• [Problem details] Collect each line of the data below that contains the string "height". Letter case must match.

***** Task input

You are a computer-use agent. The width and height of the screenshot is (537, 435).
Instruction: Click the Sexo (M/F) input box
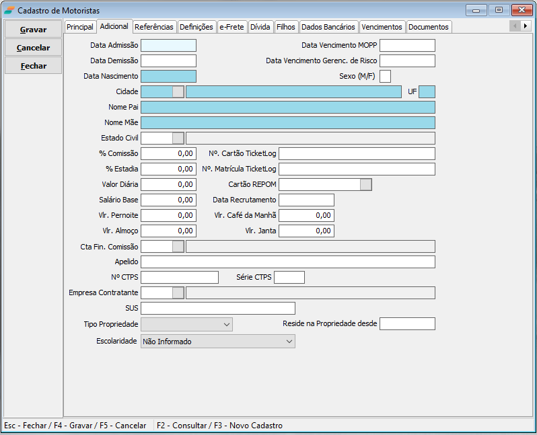(385, 77)
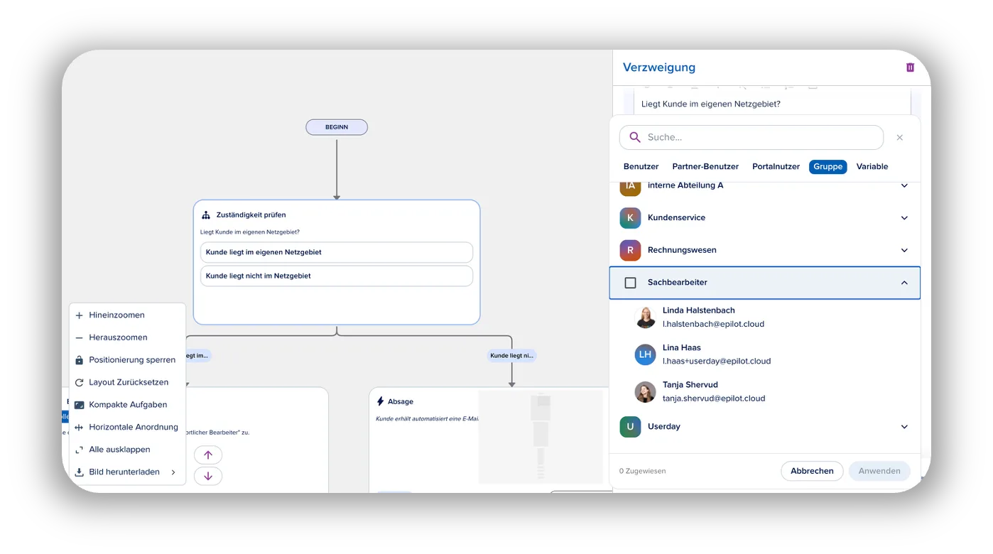Click the Abbrechen button
Image resolution: width=993 pixels, height=554 pixels.
point(812,471)
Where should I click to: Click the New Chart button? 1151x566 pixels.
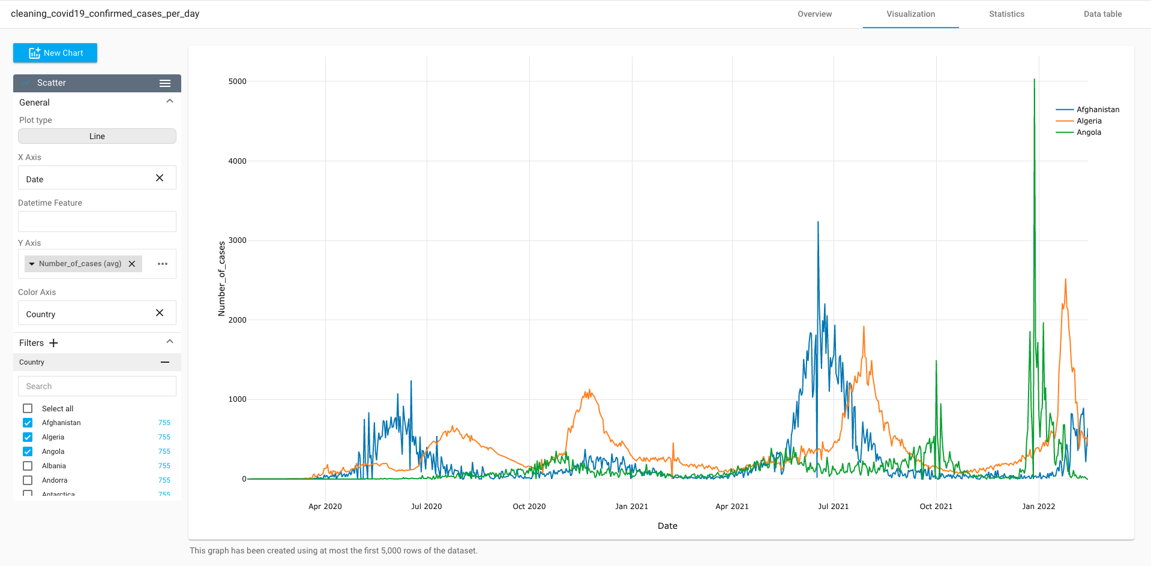[55, 53]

**********

• [Task result]
You are a computer-use agent. The width and height of the screenshot is (537, 435).
Image resolution: width=993 pixels, height=554 pixels.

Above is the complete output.